Migrations : l’UE renforce la gestion européenne intégrée des frontières et veut accélérer les retours

La communication relative à la gestion européenne intégrée des frontières est une obligation prévue par le règlement relatif à l’Agence européenne de garde-frontières et de garde-côtes. C’est une stratégie globale qui permet une vision commune à l’ensemble des institutions de l’Union et expose les grandes lignes de l’UE aux frontières extérieures.

CPV Portugais, au cours de l’opération de sauvetage Poséidon 2015
© Copyrights Frontex, la modification de l’image interdite

Par ailleurs, Frontex fournit une analyse stratégique des risques prise en compte dans les priorités et les orientations proposées par la Commission pour les cinq prochaines années. Elle recommande d’ailleurs aux États membres une reconnaissance mutuelle des décisions de retour et une accélération des retours.

──────

CONSIGNES DE L’EXERCICE:
• A. Répondez brièvement, d’après l’extrait sur la gestion européenne des frontières, aux questions suivantes :
(i) Quel règlement prévoit l’obligation de la communication relative à la gestion européenne intégrée des frontières ?
(ii) Quel type d’analyse Frontex fournit-elle ?
(iii) Pour quelle durée la Commission propose-t-elle des priorités et des orientations ?
• B. D’après l’extrait sur la gestion européenne des frontières, pourquoi la communication relative à la gestion européenne intégrée des frontières constitue-t-elle une stratégie globale ?
• C. Reprenez l’extrait sur la gestion européenne des frontières à la suite de sa dernière phrase et poursuivez-en la rédaction.

INFORMATIONS ENREGISTRÉES:
──────

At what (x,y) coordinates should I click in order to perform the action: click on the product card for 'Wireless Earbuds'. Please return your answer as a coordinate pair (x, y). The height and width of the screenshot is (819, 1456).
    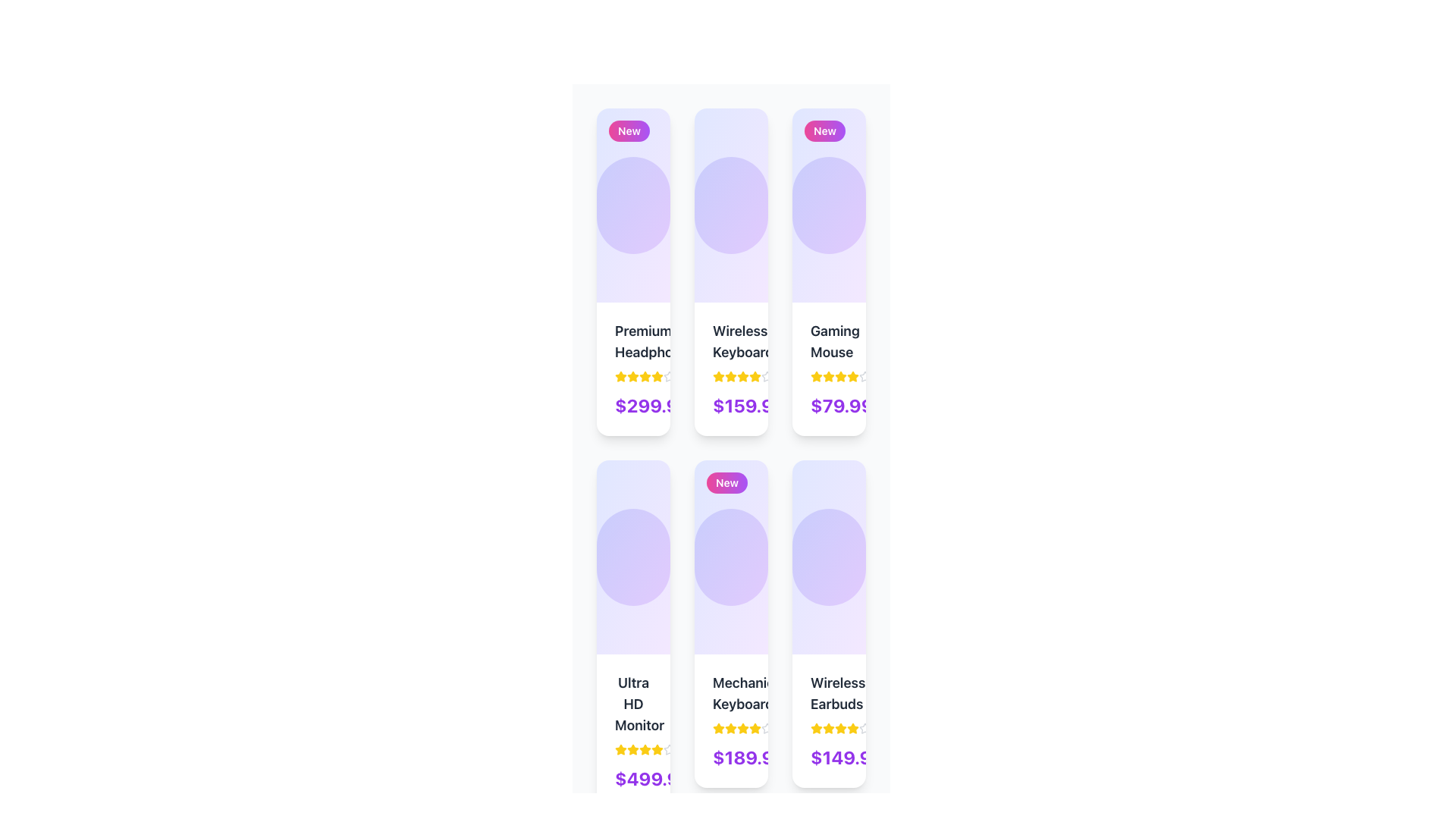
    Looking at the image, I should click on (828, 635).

──────

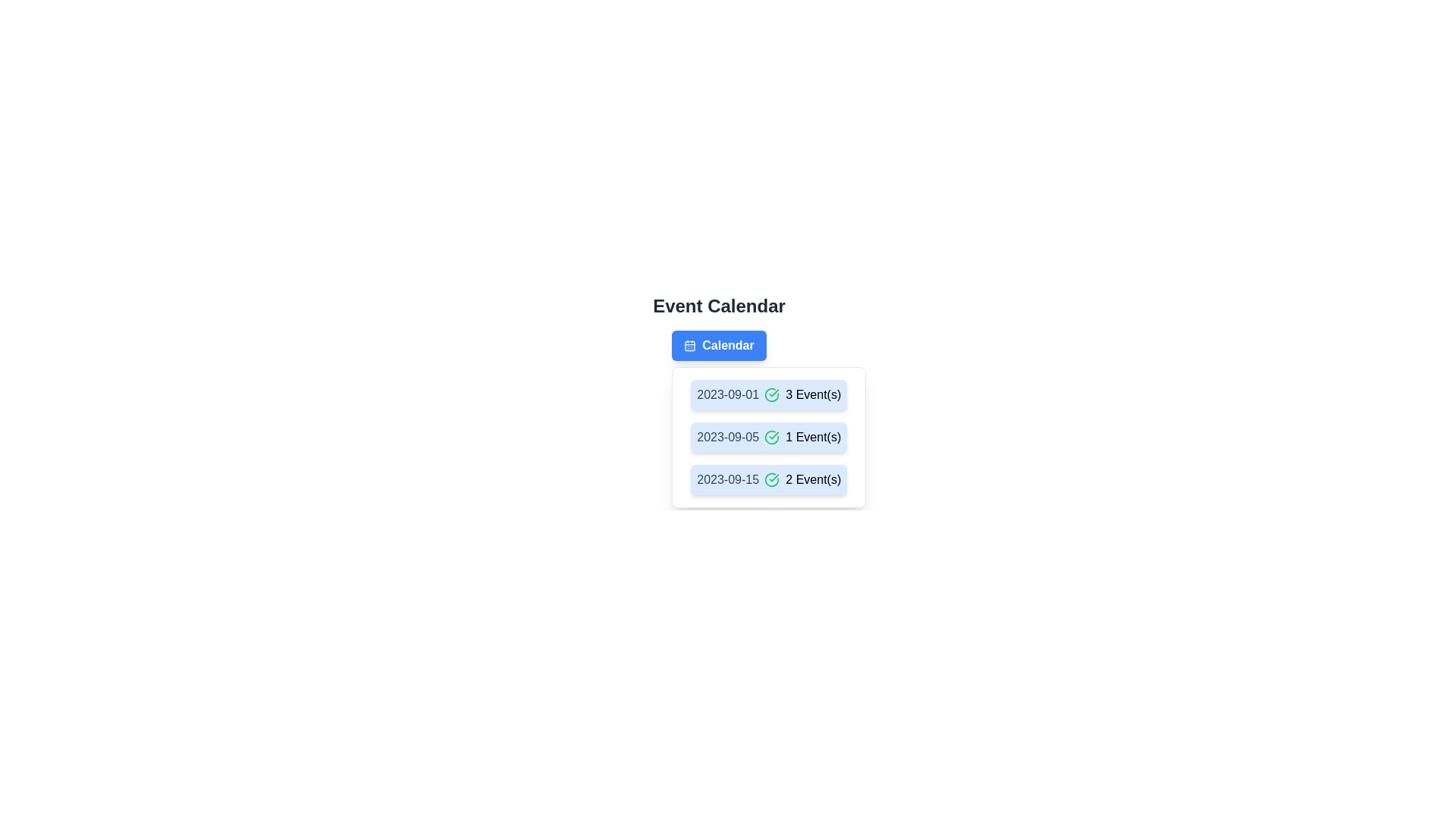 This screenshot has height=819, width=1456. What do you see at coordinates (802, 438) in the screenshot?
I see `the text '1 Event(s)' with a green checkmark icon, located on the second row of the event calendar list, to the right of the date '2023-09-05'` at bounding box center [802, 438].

──────

RÉPONSES PAR CONSIGNE:
• A.
(i) Le règlement relatif à l’Agence européenne de garde-frontières et de garde-côtes.
(ii) Une analyse stratégique des risques.
(iii) Pour les cinq prochaines années.

• B. Elle constitue une stratégie globale parce qu’elle permet une vision commune à l’ensemble des institutions de l’Union. Elle expose également les grandes lignes de l’UE aux frontières extérieures.

• C.
Le 9 février dernier, le Conseil européen a réaffirmé sa détermination à assurer un contrôle efficace des frontières extérieures terrestres et maritimes de l’Union dans le cadre d’une approche globale en matière de migrations.

Une gestion européenne intégrée des frontières efficace

Le 14 mars dernier, la Commission a établi le premier cycle stratégique d’orientation politique pluriannuel pour la gestion européenne intégrée des frontières. C’est le fruit d’un processus de consultation interinstitutionnelle qui a débouché sur une vision commune de la gestion des frontières extérieures. Elle fournit un cadre coordonné aux autorités nationales ainsi qu’à leur plus de 120 000 agents et à Frontex, qui dirige leur travail quotidien.

Les principales priorités

  • Un contrôle aux frontières, soutenu par une coopération interservices et des systèmes d’information à grande échelle, afin d’améliorer la gouvernance des migrations et la préparation aux crises.La nécessité d’une coordination entre les États du pavillon et les États côtiers, ainsi que la nécessité de développer les meilleures pratiques en matière d’échange d’informations complètes en temps utile constituent des priorités.
  • Un système européen commun en matière de retour : une meilleure coordination entre les autorités nationales et les agences européennes est une composante essentielle aux fins de l’exécution efficace des retours.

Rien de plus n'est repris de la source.